Lincoln Trio Nov. 7 at Spring Lake Village with Robert Hayden

LUMINOUS FAURE TOPS LINCOLN TRIO'S SPRING LAKE VILLAGE CONCERT

by Terry McNeill
Wednesday, November 07, 2018

Familiarity in chamber music often evokes warm appreciation, and it was thus Nov. 7 when the Chicago-based Lincoln Piano Trio made one of their many Sonoma County appearances, this time on the Spring Lake Village Classical Music Series.

Regularly presented by local impresario Robert Hayden, the Lincoln played an abbreviated program of four works, beginning with a short “Silver Dagger”, composed for them by Stacy Garrop. Pianist Marta Asnavoorian’s tapping the strings from above started the short, atmospheric work that featured Desíree Ruhstrat’s violin line sliding in and out of notes in the high register, and cellist David Cunliff playing an often drone-like underpinning and a slow dissonant folk tune wound around pedal point piano phrase. Curiously the work didn’t sound contemporary.
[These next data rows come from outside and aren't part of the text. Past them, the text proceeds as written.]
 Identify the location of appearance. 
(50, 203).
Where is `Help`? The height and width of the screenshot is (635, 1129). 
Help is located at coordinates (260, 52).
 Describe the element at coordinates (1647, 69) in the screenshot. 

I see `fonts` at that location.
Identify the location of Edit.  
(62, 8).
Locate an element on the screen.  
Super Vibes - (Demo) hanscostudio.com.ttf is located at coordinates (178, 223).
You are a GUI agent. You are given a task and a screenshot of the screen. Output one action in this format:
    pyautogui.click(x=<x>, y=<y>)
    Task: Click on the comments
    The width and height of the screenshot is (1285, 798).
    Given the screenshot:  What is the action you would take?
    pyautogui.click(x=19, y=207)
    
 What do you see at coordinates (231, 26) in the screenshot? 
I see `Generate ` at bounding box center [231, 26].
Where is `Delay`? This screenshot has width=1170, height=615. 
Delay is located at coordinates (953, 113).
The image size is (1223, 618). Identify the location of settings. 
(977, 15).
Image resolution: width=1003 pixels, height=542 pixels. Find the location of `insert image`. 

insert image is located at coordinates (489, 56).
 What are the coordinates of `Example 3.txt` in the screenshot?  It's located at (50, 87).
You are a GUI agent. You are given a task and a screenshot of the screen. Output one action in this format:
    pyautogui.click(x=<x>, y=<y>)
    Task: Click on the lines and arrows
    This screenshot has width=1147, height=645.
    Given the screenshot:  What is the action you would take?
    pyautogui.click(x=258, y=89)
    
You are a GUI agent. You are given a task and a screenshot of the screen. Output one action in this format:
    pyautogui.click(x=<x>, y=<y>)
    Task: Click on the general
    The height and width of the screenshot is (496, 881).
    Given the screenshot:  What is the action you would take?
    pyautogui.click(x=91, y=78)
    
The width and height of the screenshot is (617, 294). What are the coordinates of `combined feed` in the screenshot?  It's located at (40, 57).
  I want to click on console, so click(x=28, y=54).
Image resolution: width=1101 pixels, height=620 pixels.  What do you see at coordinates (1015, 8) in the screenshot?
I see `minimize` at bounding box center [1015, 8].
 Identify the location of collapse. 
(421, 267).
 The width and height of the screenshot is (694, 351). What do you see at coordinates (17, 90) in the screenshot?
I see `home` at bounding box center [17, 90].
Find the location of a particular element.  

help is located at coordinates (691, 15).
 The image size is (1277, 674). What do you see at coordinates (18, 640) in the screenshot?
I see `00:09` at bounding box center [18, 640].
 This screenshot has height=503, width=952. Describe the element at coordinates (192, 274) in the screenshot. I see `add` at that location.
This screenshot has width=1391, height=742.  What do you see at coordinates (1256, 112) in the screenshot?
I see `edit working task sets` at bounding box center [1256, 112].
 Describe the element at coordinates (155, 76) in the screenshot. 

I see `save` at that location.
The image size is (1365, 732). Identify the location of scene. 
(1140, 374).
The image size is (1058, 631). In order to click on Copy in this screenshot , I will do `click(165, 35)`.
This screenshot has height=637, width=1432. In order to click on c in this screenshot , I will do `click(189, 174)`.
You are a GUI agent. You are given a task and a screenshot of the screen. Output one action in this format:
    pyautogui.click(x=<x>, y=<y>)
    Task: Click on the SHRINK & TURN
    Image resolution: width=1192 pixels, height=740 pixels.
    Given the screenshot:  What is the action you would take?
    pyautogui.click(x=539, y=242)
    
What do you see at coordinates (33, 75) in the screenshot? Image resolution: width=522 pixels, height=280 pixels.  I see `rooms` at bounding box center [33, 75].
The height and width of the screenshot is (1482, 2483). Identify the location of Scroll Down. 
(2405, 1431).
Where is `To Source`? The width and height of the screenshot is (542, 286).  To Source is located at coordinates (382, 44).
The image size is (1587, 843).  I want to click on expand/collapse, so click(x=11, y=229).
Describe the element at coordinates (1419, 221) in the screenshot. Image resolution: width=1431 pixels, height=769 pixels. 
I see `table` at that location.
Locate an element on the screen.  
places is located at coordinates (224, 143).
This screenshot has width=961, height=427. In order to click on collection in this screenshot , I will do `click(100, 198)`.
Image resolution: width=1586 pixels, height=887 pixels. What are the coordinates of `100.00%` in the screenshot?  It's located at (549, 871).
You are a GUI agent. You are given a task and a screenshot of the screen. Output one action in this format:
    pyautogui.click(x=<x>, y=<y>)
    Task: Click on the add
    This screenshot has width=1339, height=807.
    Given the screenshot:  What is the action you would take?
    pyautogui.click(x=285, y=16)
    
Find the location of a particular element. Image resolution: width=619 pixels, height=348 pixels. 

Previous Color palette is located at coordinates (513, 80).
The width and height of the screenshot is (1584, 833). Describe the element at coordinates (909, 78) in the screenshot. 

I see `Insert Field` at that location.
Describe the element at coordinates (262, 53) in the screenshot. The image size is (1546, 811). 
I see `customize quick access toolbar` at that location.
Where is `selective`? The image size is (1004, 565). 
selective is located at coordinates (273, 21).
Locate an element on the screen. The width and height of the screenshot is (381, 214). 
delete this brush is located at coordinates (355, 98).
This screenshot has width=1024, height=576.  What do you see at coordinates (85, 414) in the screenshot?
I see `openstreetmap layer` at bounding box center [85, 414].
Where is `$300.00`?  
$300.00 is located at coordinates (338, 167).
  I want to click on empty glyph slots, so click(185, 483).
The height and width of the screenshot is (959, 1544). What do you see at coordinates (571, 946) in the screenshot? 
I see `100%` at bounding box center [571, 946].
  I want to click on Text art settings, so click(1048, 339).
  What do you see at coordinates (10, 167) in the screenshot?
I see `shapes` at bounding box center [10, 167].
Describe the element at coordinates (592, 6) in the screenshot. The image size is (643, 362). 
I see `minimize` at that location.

Fauré’s D Minor Trio, Op. 120, followed, and though not contemporary it was at the first notes of the allegro full of softly swirling echt harmonies and rhythms that one knew it was the product the French master. Fine ensemble playing was heard and the Lincoln built the many small climaxes deftly, with often modulations seamlessly unfolding. Beautiful playing followed in the andantino where Ms. Asnavoorian played the cantando espressivo theme with charming grace and didn’t cover her colleagues. The Lincoln captured the yearning sad character of the movement.

Ms. Ruhstrat and Mr. Cunliffe dug into their strings in the finale allegro in an approach that was never jocular, but close. Urgency and wonderfully lively rhythmic breaks characterized the performance, with much spontaneous excitement that developed in the five-minute movement. A convincing Fauré performance demands a refined sensibility and an urbane sound, and the Lincoln delivered it.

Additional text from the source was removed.